Posted on 19 July 2010 by Emperor

Palin’s Bigoted Twitter Calls on Muslims to “Refudiate”

by Geoffrey Dunn

Echoing the bigoted and right-wing contortions of the National Republican Trust PAC and disgraced Tea Party leader Mark Williams, Sarah Palin has sent the world of Twitter on fire this afternoon, with a series of incendiary Tweets about the proposed Islamic cultural center and mosque two blocks from the site of the World Trade Center

She pulled down one of them after concocting the word “refudiate” and then used the word “refute” incorrectly.

Ground Zero Mosque supporters: doesn’t it stab you in the heart, as it does ours throughout the heartland? Peaceful Muslims, pls refudiate

Peaceful New Yorkers, pls refute the Ground Zero mosque plan if you believe catastrophic pain caused @ Twin Towers site is too raw, too real.

She then pulled the second attempt down and took a third swipe at it.

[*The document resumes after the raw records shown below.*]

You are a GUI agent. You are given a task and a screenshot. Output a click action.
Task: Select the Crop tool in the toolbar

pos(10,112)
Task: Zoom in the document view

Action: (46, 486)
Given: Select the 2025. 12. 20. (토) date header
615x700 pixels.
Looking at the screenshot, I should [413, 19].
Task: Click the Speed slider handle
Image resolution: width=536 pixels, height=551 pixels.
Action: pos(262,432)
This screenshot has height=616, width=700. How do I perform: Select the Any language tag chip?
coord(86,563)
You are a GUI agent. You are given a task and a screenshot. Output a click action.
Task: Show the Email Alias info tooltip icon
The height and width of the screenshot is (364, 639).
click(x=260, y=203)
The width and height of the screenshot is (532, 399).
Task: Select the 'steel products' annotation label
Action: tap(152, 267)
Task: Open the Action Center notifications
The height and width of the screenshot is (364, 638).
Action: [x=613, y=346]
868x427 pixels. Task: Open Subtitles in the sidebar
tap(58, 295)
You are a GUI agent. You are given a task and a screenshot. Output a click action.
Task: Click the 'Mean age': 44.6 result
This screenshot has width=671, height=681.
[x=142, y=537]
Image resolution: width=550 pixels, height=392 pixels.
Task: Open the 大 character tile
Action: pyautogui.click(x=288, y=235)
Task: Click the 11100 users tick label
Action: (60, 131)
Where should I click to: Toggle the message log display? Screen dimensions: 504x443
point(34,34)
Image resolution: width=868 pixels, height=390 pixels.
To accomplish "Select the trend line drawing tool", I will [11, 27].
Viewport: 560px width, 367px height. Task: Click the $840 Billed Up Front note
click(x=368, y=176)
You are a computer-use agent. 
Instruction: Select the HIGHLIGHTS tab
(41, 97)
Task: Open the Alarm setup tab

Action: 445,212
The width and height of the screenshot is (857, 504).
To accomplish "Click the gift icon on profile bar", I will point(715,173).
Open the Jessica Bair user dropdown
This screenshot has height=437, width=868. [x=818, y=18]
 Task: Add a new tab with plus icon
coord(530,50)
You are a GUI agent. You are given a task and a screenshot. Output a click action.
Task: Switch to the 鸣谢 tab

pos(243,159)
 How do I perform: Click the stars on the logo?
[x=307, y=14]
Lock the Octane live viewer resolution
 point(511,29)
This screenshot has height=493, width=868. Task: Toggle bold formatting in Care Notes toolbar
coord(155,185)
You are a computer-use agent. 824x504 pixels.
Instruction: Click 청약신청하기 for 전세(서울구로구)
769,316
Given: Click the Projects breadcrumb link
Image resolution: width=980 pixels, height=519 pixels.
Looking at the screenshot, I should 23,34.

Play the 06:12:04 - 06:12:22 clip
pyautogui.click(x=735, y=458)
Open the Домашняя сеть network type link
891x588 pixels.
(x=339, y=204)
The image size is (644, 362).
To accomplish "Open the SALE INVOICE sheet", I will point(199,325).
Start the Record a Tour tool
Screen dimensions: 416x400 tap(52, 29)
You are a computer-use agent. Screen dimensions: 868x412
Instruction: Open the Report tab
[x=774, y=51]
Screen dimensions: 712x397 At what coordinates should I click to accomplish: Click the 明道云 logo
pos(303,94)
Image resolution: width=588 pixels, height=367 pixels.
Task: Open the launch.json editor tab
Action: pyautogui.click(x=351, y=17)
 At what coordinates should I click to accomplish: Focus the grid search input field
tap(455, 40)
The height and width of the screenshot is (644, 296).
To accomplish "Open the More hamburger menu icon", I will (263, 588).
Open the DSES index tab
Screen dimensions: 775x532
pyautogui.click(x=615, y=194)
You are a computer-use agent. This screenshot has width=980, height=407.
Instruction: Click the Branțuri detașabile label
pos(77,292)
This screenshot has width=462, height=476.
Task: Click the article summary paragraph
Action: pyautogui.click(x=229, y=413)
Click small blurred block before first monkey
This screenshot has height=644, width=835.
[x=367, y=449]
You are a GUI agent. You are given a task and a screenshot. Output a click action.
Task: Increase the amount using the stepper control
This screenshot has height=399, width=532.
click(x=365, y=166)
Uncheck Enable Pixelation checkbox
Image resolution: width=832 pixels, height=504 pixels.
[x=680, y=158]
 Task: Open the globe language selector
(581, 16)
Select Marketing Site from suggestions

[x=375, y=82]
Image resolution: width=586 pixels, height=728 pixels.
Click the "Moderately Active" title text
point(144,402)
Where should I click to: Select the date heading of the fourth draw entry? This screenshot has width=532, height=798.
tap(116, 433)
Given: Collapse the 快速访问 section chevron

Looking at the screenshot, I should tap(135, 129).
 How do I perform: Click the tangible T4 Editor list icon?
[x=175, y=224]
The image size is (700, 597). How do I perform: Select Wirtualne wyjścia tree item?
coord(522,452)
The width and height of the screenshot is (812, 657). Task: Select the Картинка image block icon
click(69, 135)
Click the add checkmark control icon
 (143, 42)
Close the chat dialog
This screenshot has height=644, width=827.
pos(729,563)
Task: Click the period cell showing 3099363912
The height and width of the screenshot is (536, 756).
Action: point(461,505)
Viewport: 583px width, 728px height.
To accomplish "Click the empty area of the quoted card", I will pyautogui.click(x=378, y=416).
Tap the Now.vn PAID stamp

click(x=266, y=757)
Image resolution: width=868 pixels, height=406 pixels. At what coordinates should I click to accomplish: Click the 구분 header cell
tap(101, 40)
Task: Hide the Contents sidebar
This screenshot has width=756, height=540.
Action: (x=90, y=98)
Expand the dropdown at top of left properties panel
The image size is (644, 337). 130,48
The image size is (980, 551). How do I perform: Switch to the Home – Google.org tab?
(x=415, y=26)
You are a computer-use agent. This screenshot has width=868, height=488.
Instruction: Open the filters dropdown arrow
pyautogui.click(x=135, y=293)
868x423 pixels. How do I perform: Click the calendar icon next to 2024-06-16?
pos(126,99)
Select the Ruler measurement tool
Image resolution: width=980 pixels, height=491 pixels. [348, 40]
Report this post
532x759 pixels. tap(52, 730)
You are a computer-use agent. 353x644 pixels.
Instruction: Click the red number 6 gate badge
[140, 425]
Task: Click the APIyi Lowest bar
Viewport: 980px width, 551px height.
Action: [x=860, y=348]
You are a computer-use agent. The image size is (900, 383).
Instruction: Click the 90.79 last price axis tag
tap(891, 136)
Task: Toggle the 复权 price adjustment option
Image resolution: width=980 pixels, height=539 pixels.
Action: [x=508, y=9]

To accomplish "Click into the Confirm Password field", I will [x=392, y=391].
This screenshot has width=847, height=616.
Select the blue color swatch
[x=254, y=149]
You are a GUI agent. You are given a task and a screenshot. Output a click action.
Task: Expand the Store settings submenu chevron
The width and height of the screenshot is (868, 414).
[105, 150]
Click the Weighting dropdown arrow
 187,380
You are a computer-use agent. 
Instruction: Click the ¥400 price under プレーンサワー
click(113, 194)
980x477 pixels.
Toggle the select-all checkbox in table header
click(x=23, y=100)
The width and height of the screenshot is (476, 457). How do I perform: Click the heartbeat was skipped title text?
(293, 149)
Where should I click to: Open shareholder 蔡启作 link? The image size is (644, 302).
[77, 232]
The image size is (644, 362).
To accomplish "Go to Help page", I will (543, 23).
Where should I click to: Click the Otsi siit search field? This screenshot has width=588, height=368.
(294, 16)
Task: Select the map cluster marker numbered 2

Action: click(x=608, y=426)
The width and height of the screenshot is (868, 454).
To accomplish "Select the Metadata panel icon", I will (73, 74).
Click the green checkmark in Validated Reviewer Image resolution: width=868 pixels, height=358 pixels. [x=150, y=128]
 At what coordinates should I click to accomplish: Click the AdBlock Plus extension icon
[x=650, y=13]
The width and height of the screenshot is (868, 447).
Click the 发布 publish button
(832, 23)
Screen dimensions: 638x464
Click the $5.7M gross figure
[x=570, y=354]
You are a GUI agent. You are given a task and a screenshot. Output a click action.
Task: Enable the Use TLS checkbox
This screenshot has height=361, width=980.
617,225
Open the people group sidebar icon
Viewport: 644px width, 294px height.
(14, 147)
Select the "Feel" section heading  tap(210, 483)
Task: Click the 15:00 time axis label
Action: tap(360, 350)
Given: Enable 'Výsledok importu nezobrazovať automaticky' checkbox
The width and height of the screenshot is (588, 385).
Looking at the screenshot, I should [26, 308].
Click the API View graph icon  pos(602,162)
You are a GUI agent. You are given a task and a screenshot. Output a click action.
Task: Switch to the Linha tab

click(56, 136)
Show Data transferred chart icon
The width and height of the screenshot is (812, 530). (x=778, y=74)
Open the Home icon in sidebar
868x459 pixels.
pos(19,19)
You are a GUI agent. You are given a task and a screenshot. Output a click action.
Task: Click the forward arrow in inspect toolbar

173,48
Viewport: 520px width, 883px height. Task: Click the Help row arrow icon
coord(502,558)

Peace-seeking Muslims pls understand. Ground Zero mosque is UNNECESSARY provocation; it stabs hearts. Pls reject it in interest of healing

“Peaceful,” “peace-seeking”? Why the qualifier? How about “peaceful Christians“? And as if Sarah Palin knows anything about “healing.” Perhaps that’s the biggest joke of all.

Well, not quite. The Thrilla from Wasilla then compared herself to none other than the Immortal Bard himself (and with indirect reference to her primary obsession, Barack Obama).

‘Refudiate,’ ‘misunderestimate,’ ‘wee-wee’d up.’ English is a living language. Shakespeare liked to coin new words too. Got to celebrate it!’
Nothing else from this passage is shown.